Ricorda: quando incontri una persona che soffre, è come se incontrassi Gesù.
Il dolore che noi proviamo ci rende più sensibili al dolore degli altri. E quando poi soffriamo per un'altra persona, ad esempio quando stiamo male perchè è morta una persona a cui volevamo bene, abbiamo la prova che siamo stati capaci di amare. C'è dunque un legame profondo che lega la sofferenza all'amore.
Ecco perchè la sofferenza ha un significato.
Gesù, prima di andare a morire in croce, ha detto che quella sofferenza cui andava incontro era necessaria "per entrare nella sua gloria".
E la gloria di Dio - ha detto ancora Frossard - non è altro che l'irradiarsi visibile dell'amore".
L'ultima cosa che ti voglio dire è questa: non dimenticarti che Gesù ci ha promesso la vita eterna. Se non parliamo di questo quando parliamo del dolore, è come se di un film o di una partita di calcio vedessimo solo il primo tempo: non riusciremmo a capire niente.

****************

#### Esercizio assegnato 1
Seleziona dai record ogni riga che contiene la parola "menu" e copiala, distinguendo tra maiuscole e minuscole.
La riflessione sul dolore e i record non hanno alcun legame tra loro.

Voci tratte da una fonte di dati
****************

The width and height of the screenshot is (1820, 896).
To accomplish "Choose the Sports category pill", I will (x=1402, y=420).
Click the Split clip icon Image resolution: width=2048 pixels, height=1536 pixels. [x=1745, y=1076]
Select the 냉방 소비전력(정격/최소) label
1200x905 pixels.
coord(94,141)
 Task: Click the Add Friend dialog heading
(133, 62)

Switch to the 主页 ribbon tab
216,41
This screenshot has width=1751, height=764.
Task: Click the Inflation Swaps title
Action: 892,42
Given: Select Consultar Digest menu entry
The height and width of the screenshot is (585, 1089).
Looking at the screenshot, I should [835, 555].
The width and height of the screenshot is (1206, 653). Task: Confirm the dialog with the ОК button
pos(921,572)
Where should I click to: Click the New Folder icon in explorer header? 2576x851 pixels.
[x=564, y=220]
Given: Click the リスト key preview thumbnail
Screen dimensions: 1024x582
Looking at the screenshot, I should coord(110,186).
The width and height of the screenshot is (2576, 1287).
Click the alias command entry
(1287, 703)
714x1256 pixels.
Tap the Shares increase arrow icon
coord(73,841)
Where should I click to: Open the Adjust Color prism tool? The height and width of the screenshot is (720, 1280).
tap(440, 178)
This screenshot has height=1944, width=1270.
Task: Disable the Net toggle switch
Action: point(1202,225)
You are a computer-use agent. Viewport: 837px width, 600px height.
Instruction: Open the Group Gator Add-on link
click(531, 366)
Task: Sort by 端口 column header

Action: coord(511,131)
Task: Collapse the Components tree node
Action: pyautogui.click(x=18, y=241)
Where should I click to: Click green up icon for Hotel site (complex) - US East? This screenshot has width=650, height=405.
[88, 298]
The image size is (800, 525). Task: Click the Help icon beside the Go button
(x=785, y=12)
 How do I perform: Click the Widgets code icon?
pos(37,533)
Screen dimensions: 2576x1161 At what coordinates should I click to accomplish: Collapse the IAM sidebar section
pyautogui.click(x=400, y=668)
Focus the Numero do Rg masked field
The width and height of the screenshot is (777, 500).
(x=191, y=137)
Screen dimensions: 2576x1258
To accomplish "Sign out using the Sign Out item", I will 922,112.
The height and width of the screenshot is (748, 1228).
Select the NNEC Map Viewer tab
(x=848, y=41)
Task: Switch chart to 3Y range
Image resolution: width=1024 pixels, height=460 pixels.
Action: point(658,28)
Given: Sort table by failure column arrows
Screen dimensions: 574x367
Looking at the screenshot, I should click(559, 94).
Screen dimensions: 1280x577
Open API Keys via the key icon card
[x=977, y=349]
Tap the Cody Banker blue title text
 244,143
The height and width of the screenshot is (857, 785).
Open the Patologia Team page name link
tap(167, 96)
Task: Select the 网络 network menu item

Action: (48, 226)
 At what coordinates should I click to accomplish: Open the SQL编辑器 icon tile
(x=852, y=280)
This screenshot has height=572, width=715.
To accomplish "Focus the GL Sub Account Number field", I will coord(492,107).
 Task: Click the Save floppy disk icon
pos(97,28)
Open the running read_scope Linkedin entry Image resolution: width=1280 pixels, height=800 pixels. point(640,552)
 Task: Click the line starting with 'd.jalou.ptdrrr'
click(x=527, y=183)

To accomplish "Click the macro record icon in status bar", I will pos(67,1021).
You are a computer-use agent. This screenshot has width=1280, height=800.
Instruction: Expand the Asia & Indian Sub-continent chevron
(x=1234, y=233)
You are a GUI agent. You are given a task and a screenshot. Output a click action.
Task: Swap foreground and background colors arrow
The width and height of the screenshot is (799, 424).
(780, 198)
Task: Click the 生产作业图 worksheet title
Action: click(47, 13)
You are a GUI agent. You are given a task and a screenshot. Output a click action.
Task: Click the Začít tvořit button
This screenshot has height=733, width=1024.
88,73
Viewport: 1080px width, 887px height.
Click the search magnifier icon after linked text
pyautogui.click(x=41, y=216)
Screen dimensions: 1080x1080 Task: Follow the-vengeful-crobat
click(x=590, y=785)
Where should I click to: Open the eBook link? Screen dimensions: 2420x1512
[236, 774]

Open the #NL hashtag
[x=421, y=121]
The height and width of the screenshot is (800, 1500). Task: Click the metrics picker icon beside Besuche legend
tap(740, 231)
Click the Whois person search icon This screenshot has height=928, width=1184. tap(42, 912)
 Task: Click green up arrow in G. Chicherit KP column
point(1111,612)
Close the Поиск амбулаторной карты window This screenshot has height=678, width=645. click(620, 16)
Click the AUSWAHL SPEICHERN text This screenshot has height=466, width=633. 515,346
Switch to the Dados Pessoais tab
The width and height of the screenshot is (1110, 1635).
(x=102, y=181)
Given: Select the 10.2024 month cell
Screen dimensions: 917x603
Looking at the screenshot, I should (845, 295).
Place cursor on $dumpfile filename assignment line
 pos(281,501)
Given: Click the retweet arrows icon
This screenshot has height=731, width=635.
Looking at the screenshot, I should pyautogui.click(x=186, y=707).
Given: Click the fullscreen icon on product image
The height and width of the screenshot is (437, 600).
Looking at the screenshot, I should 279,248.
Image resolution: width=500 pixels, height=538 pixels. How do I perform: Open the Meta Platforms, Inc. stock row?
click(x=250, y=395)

****************

#### Esercizio assegnato 2
Riprendi la riflessione sul dolore e sull'amore e prosegui il discorso dopo l'ultima frase.

#### Risultato 1
Given: Select Consultar Digest menu entry
Task: Select the 网络 network menu item

#### Risultato 2
Il dolore c'è,Gesù stesso non ha potuto né voluto sottrarvisi. Ma il dolore non ha l'ultima parola nella nostra vita. Al contrario, è necessario "per entrare nella gloria". Ed è questa gloria il destino che ci aspetta. la prospettiva dei credenti è quel paradiso dove "Egli dimorerà tra di loro (...) e tergerà ogni lacrima dai loro occhi; non ci sarà più la morte, né lutto, né lamento, né affanno, perchè le cose di prima sono passate". E' un passo dell'Apocalisse, capitolo 21, versetti 3 e seguenti.